(Dataset entries)
--

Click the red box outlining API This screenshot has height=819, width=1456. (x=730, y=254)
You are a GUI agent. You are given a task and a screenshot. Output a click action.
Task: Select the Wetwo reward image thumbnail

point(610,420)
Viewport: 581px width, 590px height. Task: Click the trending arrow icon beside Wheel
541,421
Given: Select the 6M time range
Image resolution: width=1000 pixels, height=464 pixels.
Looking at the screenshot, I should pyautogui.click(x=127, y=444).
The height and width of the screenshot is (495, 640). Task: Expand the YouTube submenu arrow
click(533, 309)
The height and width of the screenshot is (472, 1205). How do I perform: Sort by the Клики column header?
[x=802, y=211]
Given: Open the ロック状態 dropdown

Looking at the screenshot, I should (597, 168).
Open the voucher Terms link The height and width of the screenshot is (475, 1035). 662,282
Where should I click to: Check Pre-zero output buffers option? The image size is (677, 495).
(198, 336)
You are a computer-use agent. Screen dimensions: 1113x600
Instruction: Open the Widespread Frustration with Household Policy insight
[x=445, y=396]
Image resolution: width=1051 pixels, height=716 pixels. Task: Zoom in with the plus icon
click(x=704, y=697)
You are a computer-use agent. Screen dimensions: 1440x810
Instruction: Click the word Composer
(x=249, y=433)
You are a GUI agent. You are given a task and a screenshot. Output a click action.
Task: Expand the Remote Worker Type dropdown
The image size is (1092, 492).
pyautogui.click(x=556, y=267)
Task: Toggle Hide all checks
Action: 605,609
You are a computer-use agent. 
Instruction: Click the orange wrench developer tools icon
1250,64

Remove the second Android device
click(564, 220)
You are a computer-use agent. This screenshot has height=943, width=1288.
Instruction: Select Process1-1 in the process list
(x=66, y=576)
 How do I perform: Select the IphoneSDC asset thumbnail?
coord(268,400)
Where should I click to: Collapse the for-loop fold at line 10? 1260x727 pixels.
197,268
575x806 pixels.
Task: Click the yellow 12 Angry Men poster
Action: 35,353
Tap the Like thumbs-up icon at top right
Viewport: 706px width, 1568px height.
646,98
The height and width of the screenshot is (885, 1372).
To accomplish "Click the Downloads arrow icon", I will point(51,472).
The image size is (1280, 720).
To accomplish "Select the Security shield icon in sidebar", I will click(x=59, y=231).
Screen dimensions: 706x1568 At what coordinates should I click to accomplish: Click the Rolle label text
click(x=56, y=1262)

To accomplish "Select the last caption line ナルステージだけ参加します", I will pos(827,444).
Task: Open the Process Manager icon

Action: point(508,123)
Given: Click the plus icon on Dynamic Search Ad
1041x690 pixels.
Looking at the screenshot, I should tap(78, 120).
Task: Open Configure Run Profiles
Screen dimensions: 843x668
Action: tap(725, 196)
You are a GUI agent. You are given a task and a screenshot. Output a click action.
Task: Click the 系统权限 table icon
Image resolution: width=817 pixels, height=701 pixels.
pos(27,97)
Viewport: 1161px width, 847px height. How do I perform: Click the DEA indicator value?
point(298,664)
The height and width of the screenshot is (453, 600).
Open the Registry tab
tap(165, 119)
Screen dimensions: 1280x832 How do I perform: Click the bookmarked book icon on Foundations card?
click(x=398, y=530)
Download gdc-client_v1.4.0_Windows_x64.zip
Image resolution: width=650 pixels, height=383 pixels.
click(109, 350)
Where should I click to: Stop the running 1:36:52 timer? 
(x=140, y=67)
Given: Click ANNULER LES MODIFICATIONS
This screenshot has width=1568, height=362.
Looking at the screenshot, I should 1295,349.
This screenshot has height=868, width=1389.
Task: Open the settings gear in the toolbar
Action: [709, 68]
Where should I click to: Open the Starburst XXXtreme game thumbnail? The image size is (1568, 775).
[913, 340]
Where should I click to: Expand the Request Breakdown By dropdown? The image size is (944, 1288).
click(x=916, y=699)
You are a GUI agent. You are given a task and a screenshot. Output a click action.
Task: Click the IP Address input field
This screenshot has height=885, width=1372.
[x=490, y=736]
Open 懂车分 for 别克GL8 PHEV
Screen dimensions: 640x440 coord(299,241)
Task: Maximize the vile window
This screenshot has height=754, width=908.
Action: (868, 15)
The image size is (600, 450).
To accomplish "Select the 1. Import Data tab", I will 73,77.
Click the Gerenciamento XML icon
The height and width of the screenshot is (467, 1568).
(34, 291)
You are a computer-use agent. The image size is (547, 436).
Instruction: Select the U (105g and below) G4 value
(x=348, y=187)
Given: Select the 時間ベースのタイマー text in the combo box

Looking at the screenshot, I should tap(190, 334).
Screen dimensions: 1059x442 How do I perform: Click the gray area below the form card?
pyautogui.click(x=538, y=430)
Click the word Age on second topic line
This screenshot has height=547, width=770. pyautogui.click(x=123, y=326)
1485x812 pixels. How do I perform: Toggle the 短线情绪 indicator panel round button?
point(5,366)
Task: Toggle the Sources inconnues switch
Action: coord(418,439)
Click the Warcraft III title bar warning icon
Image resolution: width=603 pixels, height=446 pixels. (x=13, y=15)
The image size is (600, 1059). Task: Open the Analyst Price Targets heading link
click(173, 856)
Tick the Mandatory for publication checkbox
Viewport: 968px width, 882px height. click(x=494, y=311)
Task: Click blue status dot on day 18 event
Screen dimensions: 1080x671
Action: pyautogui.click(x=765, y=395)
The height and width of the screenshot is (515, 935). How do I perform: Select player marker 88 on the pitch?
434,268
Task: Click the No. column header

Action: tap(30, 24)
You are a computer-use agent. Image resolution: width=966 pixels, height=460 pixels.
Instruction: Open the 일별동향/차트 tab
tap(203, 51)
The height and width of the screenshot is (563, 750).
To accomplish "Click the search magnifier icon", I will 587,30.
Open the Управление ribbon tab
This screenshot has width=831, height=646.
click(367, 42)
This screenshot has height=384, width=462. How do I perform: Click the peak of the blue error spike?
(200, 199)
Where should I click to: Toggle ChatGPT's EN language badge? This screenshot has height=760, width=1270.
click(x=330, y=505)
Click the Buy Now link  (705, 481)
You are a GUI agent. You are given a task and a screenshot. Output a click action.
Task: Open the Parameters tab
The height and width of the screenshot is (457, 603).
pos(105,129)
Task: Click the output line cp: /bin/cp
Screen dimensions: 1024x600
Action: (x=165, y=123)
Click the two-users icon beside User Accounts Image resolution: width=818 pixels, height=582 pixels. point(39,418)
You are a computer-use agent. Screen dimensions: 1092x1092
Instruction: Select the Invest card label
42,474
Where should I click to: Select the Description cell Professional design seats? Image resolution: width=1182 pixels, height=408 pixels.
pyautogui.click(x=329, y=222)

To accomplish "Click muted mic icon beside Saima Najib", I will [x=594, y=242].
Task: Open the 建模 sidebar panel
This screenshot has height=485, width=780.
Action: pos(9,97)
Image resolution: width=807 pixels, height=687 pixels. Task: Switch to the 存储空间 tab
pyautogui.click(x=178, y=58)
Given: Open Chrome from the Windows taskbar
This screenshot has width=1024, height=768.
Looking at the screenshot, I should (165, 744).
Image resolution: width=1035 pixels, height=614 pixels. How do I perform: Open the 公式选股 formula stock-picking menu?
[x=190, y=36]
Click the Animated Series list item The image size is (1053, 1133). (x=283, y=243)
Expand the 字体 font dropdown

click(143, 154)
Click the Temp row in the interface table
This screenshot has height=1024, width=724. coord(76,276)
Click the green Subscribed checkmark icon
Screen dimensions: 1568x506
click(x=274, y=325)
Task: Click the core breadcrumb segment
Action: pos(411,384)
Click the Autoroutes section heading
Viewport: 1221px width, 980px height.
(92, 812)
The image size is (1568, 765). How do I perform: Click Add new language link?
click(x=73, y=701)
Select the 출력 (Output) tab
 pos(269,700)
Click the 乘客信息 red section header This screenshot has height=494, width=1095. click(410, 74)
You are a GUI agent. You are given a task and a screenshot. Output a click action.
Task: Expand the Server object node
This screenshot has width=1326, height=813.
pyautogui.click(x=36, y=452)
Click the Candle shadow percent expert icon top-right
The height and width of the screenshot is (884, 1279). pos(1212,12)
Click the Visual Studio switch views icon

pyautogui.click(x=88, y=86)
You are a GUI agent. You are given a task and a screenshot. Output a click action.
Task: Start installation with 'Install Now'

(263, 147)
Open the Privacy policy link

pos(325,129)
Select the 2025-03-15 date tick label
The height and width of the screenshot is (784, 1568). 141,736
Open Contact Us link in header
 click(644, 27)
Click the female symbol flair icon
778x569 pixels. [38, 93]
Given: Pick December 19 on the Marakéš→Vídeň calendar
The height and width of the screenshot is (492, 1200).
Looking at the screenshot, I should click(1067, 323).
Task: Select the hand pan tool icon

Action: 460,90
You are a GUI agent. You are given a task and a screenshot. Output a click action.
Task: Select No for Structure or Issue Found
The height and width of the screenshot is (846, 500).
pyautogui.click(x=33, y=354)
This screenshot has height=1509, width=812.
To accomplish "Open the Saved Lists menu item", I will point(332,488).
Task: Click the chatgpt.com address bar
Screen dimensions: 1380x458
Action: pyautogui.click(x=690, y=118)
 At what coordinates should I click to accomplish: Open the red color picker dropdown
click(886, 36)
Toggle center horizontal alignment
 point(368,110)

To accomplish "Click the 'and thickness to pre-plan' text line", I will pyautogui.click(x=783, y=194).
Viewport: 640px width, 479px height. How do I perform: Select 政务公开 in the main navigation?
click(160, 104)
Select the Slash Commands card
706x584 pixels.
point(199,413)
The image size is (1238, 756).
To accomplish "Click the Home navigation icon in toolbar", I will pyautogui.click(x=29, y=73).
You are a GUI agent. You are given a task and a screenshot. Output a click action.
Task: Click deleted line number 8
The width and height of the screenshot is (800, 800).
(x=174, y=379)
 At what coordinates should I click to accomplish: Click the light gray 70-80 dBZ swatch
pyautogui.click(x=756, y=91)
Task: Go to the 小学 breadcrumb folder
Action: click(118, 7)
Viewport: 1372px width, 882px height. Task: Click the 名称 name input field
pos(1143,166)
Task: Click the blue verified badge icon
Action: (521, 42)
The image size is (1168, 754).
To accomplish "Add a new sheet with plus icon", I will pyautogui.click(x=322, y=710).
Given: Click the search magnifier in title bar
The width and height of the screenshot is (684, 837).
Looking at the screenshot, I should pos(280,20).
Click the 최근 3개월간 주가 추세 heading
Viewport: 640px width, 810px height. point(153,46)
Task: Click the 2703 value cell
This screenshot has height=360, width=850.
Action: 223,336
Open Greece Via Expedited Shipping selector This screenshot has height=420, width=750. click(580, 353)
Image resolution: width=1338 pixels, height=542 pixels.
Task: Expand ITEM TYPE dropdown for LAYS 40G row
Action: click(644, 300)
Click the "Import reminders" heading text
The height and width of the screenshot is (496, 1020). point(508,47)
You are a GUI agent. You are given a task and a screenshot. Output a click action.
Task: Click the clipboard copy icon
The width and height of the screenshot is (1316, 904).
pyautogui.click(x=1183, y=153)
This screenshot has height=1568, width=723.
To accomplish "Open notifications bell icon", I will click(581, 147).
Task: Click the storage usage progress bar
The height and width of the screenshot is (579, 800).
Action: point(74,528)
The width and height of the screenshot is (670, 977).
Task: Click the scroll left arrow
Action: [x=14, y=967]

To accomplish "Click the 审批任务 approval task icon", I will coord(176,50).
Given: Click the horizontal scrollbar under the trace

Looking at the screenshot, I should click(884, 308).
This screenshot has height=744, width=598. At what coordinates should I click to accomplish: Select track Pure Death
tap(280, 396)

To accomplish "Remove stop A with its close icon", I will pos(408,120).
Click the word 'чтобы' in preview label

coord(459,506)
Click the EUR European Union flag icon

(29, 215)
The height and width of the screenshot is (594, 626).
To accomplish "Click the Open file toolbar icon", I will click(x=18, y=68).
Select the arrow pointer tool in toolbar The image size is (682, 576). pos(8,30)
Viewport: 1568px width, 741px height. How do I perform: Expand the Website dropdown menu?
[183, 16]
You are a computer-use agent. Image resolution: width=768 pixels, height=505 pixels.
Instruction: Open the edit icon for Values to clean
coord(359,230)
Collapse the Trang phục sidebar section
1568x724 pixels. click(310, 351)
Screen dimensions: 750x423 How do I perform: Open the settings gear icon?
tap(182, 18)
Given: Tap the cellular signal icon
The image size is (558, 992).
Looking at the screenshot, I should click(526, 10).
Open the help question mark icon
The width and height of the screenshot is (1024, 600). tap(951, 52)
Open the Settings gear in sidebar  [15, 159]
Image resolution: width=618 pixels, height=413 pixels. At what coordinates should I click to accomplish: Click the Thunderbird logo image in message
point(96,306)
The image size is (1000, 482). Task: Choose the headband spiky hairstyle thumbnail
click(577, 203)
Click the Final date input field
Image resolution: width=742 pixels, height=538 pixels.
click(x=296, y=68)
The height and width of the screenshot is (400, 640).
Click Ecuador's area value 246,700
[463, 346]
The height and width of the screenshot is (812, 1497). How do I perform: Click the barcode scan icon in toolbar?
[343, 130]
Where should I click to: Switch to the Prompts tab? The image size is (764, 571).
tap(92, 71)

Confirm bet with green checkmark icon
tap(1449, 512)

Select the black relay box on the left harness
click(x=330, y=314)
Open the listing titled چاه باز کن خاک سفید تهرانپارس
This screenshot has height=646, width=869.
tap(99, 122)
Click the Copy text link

--

» **Try it**: Each line from the one holding "Confirm bet with green checkmark icon" to the end of the entries is to be written out exactly. Skip every line before it.

» **Answer for this exercise**:
Confirm bet with green checkmark icon
tap(1449, 512)

Select the black relay box on the left harness
click(x=330, y=314)
Open the listing titled چاه باز کن خاک سفید تهرانپارس
This screenshot has height=646, width=869.
tap(99, 122)
Click the Copy text link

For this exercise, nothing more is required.